Activity >>
Summarize the forum thread below in three sentences.

Document extract >>

= = = = =

The best rule of politics is this: Don't make the perfect the enemy of the good.
-snip-
(Excerpt) Read more at jpost.com ...
Are the media good? After these last two weeks, I think I'll pass on that one.
I'll answer that one for you. No, the media is not good. The media has failed.
Probably too long to be made into a new tagline, unfortunately. Oh wait! A little editing and shazzam! Thanks, Zell.
Actually, Human Rights Watch is currently focusing mostly on the US at this time. However, if you go to their site you can find broad criticism against Middle East regimes, China, and North Korea. Also they are covering the genocide in Sudan. Here's their UN section:
http://www.hrw.org/doc/?t=united_nations
I hope this isn't some dark secret I'm not supposed to ask, but what's the deal with the posting of the Steyn columns? Invariably, quidnunc posts an excerpt, and someone else posts the full thing. People then thank the second poster for posting the whole thing. So, why isn't the full thing just posted the first time?

= = = = =

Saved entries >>
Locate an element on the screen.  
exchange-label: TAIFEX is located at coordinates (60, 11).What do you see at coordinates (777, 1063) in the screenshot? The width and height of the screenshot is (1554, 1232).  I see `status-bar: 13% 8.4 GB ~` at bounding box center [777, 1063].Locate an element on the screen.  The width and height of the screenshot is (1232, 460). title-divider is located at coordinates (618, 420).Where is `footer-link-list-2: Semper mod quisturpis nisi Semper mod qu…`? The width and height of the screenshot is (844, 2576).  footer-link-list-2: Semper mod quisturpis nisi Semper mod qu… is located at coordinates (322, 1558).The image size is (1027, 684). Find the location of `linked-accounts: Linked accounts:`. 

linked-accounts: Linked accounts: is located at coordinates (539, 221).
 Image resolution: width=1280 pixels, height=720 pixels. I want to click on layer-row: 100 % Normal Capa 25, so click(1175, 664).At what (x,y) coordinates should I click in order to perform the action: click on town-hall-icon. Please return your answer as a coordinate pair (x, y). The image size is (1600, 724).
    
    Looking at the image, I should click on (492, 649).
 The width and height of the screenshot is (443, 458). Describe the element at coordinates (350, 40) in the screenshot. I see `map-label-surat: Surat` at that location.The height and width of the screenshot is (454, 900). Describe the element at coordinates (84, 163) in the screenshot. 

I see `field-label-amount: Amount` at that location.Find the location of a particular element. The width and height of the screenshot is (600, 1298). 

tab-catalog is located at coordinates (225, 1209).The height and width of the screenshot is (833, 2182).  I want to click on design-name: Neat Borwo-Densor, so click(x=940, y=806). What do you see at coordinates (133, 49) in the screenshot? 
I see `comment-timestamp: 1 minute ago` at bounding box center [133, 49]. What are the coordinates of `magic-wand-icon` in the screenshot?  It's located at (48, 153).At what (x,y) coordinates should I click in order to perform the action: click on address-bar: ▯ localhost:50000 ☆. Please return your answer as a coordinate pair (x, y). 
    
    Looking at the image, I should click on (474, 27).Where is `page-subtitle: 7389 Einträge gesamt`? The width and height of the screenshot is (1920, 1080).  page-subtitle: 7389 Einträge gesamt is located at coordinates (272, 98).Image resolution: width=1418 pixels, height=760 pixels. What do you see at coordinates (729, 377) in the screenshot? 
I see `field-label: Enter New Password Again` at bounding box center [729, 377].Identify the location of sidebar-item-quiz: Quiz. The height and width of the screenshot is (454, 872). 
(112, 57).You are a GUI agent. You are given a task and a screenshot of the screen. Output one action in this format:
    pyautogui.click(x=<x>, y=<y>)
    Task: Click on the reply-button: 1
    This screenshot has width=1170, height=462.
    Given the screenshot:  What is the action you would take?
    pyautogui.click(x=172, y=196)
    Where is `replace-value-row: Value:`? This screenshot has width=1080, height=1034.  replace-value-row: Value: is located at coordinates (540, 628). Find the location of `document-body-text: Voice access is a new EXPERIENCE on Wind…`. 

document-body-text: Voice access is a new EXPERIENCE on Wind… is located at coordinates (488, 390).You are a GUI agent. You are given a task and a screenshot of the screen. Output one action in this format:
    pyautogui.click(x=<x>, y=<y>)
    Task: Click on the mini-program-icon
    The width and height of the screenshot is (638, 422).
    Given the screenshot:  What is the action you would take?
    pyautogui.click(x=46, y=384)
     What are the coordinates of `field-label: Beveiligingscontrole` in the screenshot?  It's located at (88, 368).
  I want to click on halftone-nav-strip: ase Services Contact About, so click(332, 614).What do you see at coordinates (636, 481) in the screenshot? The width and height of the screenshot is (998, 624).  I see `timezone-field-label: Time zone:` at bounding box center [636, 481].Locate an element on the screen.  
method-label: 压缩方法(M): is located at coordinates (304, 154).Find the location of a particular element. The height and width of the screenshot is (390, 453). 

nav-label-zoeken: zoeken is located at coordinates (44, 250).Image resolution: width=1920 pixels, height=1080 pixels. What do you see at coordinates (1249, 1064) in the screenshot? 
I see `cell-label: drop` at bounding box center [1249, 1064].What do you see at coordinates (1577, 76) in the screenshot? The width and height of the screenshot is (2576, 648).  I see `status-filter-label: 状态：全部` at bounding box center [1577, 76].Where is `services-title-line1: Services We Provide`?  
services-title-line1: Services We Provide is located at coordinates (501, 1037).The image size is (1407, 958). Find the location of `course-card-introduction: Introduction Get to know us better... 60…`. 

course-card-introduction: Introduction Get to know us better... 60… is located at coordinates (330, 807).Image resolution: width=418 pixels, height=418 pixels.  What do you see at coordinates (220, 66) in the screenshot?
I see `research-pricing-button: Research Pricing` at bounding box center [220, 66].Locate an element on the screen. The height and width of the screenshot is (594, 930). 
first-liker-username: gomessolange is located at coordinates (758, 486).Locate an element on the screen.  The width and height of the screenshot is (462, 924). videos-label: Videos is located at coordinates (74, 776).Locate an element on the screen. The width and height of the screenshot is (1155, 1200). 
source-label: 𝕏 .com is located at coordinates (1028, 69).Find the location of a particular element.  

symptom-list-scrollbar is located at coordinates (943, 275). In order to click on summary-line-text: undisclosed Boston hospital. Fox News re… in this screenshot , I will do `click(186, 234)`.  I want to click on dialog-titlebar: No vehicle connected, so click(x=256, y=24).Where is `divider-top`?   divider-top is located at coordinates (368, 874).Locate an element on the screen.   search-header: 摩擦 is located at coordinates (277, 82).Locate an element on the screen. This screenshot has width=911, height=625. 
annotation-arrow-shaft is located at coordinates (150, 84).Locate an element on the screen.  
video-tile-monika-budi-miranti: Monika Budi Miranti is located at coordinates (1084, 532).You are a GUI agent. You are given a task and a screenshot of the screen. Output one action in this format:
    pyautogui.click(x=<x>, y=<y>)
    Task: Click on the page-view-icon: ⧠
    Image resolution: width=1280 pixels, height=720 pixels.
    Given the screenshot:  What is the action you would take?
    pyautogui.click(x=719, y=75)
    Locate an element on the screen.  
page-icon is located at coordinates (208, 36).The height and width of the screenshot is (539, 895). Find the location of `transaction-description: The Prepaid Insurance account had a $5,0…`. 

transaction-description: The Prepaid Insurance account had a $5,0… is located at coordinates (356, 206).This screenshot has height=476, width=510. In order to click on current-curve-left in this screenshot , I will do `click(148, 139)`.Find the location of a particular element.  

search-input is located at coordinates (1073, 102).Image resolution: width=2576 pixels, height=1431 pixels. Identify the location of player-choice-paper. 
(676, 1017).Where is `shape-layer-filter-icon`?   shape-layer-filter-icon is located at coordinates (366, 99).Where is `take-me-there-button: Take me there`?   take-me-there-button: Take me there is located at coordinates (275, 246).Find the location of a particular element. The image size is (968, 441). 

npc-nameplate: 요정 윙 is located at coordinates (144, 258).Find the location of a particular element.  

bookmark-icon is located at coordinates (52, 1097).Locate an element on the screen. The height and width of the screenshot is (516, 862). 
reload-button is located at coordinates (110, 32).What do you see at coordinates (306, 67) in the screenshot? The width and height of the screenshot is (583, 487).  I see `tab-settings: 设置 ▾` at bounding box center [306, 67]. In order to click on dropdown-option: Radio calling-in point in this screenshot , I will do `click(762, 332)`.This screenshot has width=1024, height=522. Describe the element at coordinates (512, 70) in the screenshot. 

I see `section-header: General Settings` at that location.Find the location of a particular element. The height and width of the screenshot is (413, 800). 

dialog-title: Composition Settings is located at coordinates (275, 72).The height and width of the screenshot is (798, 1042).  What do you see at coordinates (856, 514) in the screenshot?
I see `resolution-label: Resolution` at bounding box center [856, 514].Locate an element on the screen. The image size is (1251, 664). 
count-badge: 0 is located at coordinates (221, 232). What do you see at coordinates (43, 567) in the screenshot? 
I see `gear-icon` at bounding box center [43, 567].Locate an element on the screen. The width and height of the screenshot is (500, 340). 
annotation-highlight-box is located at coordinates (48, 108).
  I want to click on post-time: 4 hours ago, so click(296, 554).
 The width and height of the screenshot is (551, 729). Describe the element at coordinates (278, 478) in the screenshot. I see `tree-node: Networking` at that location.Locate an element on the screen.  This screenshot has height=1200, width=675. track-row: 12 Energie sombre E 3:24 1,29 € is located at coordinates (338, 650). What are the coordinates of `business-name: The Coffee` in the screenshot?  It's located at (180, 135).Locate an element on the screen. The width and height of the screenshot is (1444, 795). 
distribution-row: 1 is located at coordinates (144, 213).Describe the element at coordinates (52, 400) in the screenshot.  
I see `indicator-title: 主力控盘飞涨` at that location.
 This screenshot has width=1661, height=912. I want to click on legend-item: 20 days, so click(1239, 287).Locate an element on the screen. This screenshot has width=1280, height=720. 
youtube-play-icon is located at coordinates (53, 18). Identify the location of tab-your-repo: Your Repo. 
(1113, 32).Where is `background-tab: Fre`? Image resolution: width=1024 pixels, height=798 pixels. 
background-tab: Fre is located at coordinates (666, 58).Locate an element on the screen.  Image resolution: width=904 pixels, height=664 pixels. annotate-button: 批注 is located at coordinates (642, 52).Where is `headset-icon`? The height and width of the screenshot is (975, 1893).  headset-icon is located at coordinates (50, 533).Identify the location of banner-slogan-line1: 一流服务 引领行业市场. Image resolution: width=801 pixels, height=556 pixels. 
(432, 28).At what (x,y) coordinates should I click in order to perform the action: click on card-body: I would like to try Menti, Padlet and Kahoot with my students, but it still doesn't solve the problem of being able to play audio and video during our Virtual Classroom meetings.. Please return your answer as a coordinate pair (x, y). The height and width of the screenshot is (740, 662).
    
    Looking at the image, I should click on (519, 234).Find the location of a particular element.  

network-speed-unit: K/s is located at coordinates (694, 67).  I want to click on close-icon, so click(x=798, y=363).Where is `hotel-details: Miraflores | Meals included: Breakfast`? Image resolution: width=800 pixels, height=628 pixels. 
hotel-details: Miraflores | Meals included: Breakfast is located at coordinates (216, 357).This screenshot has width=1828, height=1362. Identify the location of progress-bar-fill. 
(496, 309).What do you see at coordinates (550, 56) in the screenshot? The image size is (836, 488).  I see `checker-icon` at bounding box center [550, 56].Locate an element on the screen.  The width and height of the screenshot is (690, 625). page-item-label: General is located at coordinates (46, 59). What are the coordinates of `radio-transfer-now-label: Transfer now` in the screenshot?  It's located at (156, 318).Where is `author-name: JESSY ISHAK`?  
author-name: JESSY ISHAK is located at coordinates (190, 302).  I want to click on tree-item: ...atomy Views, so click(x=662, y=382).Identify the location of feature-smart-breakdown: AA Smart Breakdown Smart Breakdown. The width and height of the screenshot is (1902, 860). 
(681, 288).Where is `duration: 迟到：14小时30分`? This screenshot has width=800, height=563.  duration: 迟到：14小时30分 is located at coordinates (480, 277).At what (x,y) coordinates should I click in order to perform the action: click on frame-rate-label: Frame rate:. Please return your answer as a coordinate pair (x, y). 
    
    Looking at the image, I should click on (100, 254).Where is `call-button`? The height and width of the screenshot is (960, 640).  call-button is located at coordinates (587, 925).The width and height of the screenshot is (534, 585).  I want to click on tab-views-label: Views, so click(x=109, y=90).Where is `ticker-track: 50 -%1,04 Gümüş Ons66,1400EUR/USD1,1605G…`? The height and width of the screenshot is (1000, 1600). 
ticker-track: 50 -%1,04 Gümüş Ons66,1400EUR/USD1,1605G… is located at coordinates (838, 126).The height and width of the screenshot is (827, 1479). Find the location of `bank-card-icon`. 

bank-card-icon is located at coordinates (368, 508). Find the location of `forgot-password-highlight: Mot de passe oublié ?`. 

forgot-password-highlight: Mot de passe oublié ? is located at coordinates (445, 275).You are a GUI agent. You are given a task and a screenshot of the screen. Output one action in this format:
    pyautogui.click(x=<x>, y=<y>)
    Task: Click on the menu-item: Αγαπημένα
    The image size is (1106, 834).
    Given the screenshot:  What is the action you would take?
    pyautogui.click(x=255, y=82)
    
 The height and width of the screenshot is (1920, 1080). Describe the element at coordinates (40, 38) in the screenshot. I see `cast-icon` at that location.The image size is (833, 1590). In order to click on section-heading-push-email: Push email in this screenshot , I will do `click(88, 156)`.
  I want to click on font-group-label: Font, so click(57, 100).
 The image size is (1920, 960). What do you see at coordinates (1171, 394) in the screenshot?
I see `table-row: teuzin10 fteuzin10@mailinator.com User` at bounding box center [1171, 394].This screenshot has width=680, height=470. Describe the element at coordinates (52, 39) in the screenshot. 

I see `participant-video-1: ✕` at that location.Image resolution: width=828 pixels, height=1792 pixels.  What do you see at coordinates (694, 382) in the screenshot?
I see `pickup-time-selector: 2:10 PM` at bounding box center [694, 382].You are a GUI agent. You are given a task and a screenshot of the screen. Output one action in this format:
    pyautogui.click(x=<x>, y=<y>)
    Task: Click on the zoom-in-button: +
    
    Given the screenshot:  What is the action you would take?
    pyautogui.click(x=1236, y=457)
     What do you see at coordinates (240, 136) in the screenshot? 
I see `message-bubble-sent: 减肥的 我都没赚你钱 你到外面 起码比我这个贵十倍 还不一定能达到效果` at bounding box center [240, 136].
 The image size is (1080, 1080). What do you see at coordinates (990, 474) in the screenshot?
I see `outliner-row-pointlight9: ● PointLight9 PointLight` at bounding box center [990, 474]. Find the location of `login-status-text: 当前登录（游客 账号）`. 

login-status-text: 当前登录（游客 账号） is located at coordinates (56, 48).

= = = = =

Exercise solution >>
The thread opens with the political rule "Don't make the perfect the enemy of the good," and a reply to the question of whether the media are good says the media has failed. Another post says Human Rights Watch is currently focusing mostly on the US but that its site also criticizes Middle East regimes, China, and North Korea and covers the genocide in Sudan. A final post asks why quidnunc posts only an excerpt of each Steyn column and someone else then posts the full thing, instead of the full column being posted the first time.